Nonlinear Double-Layer Bragg Waveguide: Analytical and Numerical Approaches to Investigate Waveguiding Problem

Department of Mathematics and Supercomputing, Penza State University, Krasnaya Street 40, Penza 440026, Russia

Received 30 June 2013; Accepted 14 November 2013; Published 22 January 2014

Academic Editor: Theodore E. Simos

Copyright © 2014 Yury G. Smirnov et al. This is an open access article distributed under the Creative Commons Attribution License, which permits unrestricted use, distribution, and reproduction in any medium, provided the original work is properly cited.

Abstract

The paper is concerned with propagation of surface TE waves in a circular nonhomogeneous two-layered dielectric waveguide filled with nonlinear medium. The problem is reduced to the analysis of a nonlinear integral equation with a kernel in the form of the Green function.
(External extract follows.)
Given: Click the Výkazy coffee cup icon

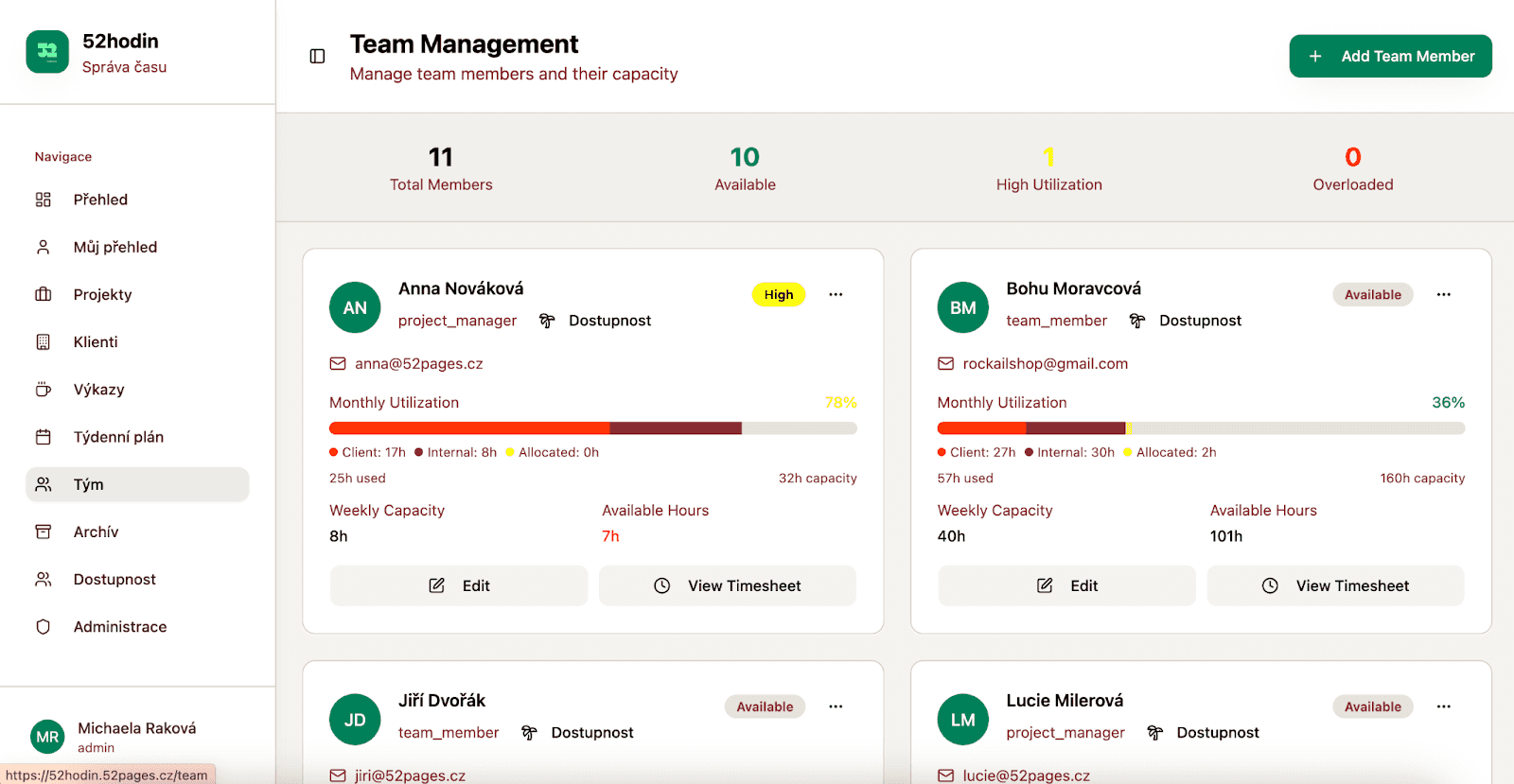Looking at the screenshot, I should click(x=44, y=390).
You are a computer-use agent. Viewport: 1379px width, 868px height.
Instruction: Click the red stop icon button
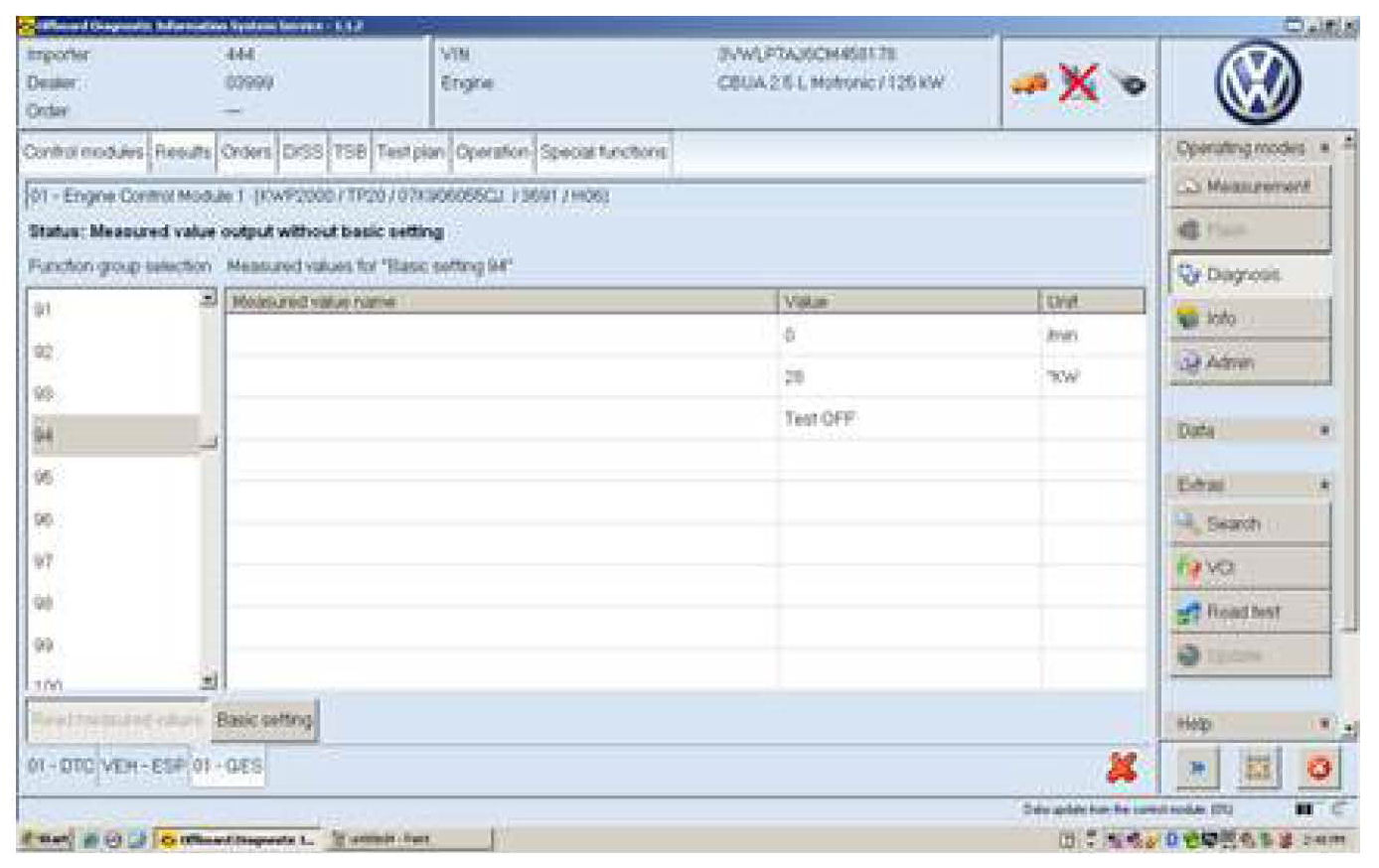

The existence of propagating TE waves for chosen nonlinearity (the Kerr law) is proved using the contraction mapping method. Conditions under which k waves can propagate are obtained, and intervals of localization of the corresponding propagation constants are found. For numerical solution of the problem, a method based on solving an auxiliary Cauchy problem (the shooting method) is proposed. In numerical experiment, two types of nonlinearities are considered and compared: the Kerr nonlinearity and nonlinearity with saturation. New propagation regime is found.